DATA TO USE =>
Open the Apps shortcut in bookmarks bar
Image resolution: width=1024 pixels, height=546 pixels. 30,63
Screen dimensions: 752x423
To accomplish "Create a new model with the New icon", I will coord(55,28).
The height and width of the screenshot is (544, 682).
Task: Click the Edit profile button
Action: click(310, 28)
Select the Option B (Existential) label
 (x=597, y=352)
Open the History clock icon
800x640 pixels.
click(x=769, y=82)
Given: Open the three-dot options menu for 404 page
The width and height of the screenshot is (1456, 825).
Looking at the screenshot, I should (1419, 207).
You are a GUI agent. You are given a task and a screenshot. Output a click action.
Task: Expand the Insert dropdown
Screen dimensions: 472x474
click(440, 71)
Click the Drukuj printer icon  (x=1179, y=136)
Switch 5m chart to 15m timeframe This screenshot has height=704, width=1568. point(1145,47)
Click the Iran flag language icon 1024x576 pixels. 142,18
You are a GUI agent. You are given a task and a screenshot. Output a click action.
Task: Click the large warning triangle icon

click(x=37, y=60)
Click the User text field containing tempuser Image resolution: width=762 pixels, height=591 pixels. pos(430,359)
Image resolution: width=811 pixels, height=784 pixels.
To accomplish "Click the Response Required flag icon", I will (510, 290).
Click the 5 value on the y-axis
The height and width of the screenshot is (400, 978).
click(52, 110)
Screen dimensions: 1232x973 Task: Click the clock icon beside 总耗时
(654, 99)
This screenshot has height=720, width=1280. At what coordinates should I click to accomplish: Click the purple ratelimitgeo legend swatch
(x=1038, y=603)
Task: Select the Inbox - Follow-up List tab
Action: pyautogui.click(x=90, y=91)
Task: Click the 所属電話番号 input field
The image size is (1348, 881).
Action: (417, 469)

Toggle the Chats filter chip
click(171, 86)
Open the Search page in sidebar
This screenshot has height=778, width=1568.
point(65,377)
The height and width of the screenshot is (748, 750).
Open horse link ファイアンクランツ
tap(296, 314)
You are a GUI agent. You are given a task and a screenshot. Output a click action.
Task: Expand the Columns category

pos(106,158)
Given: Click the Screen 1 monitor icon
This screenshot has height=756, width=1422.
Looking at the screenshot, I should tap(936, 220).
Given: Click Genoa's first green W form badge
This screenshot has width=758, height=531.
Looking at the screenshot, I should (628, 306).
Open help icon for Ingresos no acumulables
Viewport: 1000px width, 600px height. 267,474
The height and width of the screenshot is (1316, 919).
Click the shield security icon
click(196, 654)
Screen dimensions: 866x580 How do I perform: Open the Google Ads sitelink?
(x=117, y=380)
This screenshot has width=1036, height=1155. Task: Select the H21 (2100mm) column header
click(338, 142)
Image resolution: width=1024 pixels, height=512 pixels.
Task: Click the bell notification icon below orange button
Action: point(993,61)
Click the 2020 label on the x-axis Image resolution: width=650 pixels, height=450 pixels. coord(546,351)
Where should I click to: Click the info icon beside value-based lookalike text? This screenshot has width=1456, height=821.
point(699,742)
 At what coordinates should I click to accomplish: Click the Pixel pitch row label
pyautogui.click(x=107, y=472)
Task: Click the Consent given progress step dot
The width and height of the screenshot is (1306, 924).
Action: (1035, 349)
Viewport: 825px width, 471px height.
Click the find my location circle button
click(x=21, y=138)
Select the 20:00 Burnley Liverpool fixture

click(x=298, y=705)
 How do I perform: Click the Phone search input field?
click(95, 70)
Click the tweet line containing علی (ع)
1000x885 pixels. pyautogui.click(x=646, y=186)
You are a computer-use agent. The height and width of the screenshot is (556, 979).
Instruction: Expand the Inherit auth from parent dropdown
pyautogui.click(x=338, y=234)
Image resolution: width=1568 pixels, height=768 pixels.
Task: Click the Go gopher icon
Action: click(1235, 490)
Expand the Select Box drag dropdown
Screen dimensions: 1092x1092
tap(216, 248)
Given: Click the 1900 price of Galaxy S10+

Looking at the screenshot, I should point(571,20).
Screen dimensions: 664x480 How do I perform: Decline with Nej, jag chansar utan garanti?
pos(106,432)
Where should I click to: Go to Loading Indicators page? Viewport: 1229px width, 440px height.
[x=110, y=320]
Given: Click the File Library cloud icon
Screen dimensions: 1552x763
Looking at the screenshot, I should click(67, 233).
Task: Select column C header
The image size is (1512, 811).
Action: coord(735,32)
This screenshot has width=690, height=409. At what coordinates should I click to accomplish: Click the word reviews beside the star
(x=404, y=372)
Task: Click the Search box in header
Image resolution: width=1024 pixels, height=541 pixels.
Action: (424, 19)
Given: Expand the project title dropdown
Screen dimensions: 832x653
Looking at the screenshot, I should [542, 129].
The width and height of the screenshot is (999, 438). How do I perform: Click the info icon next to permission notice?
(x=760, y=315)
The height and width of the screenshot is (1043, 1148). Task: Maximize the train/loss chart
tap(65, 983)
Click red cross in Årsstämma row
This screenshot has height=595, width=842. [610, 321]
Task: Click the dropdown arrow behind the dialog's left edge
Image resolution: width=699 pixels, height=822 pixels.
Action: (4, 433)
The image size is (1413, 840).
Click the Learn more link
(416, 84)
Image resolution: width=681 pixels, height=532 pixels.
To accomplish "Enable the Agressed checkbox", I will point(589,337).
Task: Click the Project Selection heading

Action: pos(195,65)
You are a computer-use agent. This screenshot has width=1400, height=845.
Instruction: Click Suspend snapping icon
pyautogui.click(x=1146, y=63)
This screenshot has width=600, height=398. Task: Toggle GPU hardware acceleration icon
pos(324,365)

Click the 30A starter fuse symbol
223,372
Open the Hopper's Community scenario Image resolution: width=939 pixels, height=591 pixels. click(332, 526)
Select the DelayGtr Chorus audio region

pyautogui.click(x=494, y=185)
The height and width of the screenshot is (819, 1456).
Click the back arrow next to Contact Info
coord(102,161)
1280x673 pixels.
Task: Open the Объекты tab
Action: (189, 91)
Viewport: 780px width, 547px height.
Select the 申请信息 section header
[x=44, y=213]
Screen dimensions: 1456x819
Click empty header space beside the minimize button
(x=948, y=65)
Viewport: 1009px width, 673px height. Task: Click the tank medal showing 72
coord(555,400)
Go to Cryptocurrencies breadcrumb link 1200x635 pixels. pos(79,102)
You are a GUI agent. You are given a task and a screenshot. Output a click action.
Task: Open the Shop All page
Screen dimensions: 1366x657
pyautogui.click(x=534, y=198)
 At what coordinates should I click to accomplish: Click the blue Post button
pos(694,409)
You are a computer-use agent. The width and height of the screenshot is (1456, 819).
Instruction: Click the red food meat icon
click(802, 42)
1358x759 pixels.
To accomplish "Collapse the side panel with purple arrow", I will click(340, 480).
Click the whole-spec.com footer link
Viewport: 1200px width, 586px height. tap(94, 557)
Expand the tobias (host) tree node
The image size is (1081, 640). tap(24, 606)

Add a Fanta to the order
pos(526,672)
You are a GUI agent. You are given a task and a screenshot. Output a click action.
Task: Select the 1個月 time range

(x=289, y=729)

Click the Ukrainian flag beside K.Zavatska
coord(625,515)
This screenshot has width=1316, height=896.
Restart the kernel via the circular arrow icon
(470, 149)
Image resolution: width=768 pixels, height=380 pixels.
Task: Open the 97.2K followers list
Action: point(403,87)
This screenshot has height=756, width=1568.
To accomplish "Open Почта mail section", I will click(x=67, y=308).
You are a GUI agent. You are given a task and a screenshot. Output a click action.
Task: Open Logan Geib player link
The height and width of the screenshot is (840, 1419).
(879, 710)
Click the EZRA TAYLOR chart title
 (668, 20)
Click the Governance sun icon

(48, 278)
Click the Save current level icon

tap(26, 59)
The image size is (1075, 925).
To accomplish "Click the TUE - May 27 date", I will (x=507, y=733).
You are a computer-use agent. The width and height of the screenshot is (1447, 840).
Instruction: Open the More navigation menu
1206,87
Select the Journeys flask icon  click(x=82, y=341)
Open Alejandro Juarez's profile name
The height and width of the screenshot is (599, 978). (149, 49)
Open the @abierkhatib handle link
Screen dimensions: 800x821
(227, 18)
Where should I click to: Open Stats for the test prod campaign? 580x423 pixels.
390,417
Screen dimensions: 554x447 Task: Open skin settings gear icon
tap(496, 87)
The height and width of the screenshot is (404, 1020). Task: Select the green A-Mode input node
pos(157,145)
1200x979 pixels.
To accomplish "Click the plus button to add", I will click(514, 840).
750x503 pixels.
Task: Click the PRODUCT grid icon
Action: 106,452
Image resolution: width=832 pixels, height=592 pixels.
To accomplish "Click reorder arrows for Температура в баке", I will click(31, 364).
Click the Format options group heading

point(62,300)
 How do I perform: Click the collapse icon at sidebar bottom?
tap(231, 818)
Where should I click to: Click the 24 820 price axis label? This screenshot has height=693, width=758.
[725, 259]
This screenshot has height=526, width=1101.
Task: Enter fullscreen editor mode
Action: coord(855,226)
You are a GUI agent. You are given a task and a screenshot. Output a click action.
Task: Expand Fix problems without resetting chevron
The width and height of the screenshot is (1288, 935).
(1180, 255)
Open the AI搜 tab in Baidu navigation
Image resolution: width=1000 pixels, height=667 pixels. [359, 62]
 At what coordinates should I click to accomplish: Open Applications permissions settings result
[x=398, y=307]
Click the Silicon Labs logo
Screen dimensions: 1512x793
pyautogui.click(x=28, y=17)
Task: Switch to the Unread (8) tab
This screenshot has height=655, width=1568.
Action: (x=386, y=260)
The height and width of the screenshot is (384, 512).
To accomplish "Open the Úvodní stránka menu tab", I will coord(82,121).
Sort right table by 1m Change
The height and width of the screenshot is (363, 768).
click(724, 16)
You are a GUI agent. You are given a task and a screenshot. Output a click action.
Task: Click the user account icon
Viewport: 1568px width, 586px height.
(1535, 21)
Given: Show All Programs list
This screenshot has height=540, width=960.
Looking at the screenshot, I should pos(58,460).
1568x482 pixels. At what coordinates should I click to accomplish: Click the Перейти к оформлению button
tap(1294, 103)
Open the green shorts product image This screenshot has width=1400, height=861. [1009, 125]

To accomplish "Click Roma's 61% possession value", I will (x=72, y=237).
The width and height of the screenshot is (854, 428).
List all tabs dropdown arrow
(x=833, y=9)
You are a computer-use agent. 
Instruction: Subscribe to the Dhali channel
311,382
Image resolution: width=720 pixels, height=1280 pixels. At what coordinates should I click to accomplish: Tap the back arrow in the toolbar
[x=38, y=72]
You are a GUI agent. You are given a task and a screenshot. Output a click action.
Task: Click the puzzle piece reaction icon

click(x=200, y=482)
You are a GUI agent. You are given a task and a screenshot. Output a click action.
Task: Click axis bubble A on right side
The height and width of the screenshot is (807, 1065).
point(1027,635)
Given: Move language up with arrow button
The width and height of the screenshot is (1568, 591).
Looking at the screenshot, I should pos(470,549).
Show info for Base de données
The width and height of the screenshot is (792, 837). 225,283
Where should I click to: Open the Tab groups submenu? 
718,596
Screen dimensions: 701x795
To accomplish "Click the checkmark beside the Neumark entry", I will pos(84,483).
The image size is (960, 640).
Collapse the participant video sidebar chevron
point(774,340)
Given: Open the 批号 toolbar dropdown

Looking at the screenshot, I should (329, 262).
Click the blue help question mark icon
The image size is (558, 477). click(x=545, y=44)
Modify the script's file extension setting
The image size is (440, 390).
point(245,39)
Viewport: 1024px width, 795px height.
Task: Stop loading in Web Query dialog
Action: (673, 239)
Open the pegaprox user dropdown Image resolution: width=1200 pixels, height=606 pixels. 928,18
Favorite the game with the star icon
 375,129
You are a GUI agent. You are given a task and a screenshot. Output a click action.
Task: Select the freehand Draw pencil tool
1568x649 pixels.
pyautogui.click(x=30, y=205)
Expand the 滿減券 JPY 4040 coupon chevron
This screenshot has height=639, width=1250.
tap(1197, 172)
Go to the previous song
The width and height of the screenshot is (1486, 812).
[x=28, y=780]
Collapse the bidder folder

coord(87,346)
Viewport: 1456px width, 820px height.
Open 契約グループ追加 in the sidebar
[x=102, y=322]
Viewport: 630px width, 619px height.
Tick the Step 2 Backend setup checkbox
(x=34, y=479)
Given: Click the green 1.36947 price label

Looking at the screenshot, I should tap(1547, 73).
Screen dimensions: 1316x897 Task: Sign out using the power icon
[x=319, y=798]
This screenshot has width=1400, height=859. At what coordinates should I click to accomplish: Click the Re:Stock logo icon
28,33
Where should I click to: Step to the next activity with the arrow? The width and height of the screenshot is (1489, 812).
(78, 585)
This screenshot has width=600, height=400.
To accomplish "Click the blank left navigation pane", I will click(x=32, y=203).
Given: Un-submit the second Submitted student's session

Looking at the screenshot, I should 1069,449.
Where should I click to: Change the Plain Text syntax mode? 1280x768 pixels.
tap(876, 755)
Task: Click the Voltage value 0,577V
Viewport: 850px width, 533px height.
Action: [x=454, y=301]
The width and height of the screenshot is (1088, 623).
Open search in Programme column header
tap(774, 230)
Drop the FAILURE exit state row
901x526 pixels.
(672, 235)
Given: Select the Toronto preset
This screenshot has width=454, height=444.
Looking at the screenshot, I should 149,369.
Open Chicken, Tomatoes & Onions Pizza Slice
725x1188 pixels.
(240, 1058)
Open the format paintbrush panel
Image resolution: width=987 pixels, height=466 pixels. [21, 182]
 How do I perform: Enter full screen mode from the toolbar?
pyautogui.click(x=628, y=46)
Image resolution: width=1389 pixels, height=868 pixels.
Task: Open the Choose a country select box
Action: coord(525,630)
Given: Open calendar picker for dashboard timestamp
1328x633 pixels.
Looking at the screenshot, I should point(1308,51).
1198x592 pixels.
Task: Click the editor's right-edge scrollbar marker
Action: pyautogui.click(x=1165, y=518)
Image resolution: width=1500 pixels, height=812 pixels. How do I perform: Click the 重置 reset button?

PROBLEM TO SOLVE =>
Extract the entries beginning at the line that contains "This screenshot has width=690, height=409." and ending after the line that contains "Action: (424, 19)", copying every line verbatim.

TASK SOLUTION =>
This screenshot has width=690, height=409. At what coordinates should I click to accomplish: Click the word reviews beside the star
(x=404, y=372)
Task: Click the Search box in header
Image resolution: width=1024 pixels, height=541 pixels.
Action: (424, 19)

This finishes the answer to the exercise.